Hayatımızın her anında, her davranış kalıbımızda görüyoruz aslında bunun etkilerini. İnsan ona kötü davranılmasın istiyor örneğin. Herkes onu sevsin, kabul görsün, onun bakış açısıyla hak yerini bulsun, herkes tarafından onaylansın, “en çok” o olsun… En başarılı, en sevilen, en adil, en uyumlu, en bir şey… Senin içindeki cümle nasıl tamamlanıyorsa artık, öyle… Bir başarı telaşı ikiliği bir görsel şölen değil, bir yarış pistine çeviriyor. Koşuyoruz, ama nereye? Birini geçtik, en arzuladığımız şeye kavuştuk, ya sonra? Hesaplarını sordun, ders verecektin verdin, ya sonra? Sonrası yok. Arzular ulaşıldığında anlamını yitiriyor. Ve karşınızda, Jack London’un kitabından da hatırladığınız, sevgili Martin Eden sendromu… Yani başarıya ulaştıktan sonra yaşanan derin hayal kırıklığı, amaçsızlık ve boşluk hissi…
Belki de bu boşluk hissiyle zihnimiz sürekli bir olay örgüsü yaratıyor kendine.
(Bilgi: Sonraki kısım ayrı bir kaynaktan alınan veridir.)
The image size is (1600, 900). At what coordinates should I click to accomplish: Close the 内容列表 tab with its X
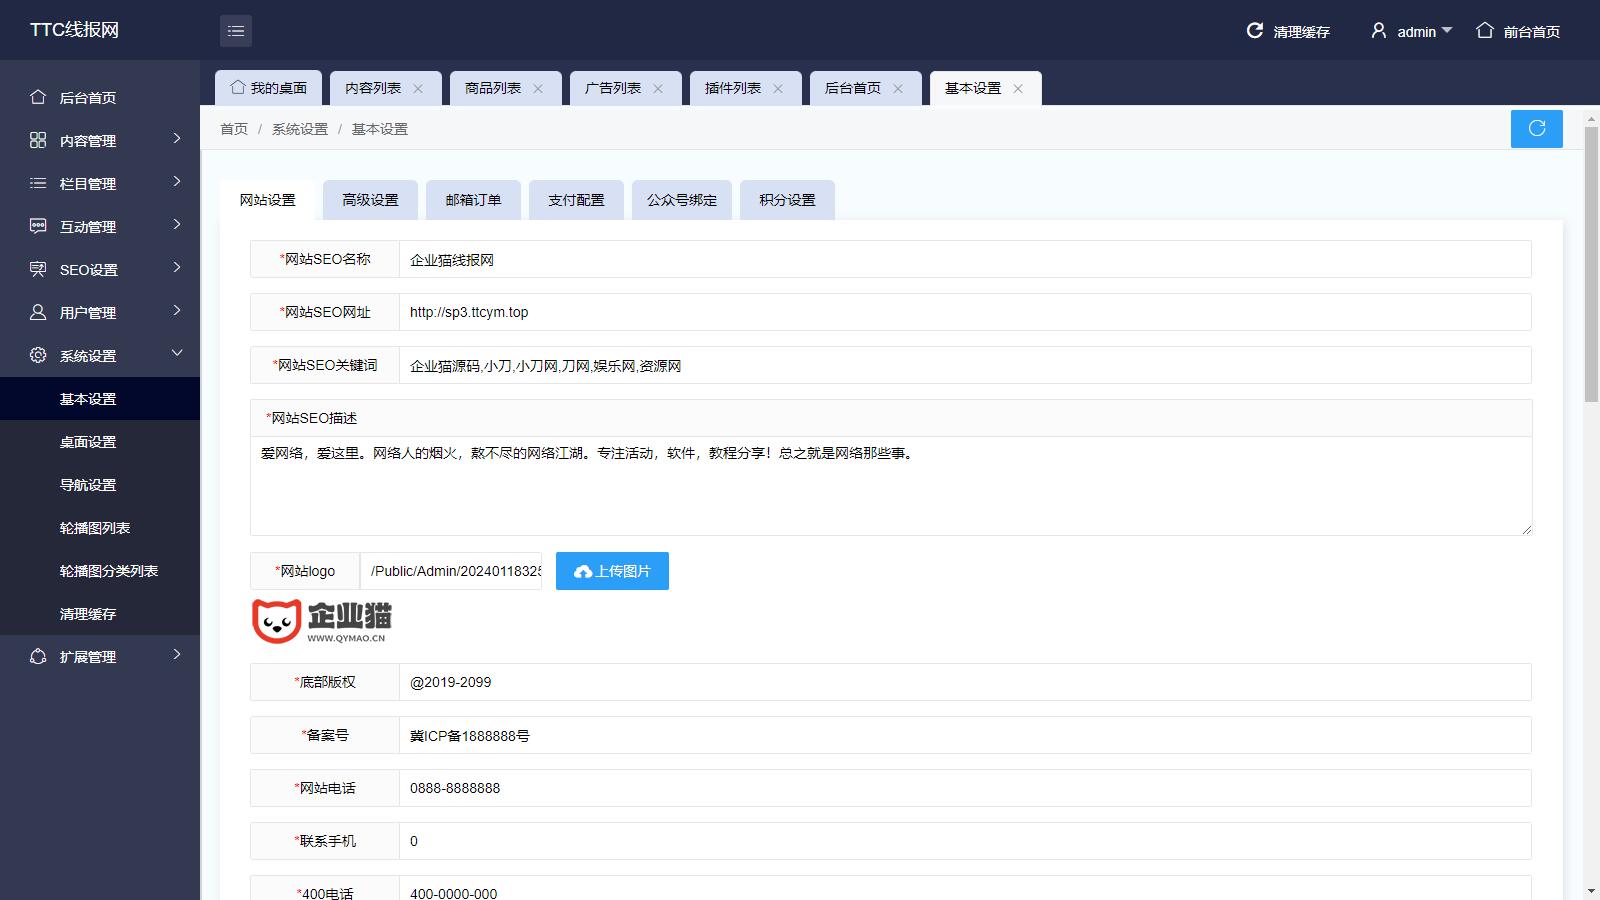click(x=418, y=89)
Çünkü uyumu bozan insanın zihni, sonuçta kendine yine bir oyuncak bulmuş oluyor. Artık bir meselesi var çözecek, artık hayati önem taşıyan travmaları, önceliğin ona verilmesini gerektiren konuları var. Artık kendini önemli bulmak için her şeyi yapabilir ve gerisini bırakabilir. Uyumu düşünmesine, “Sana yapılmasını istemediğin şeyi, başkasına yapma” disiplinine ihtiyacı yok. Uyumu kendi ellerimizle bozmayı seçtiğimizde, gizlice zorbaya dönüştüğümüzü de ne yazık ki fark etmiyoruz.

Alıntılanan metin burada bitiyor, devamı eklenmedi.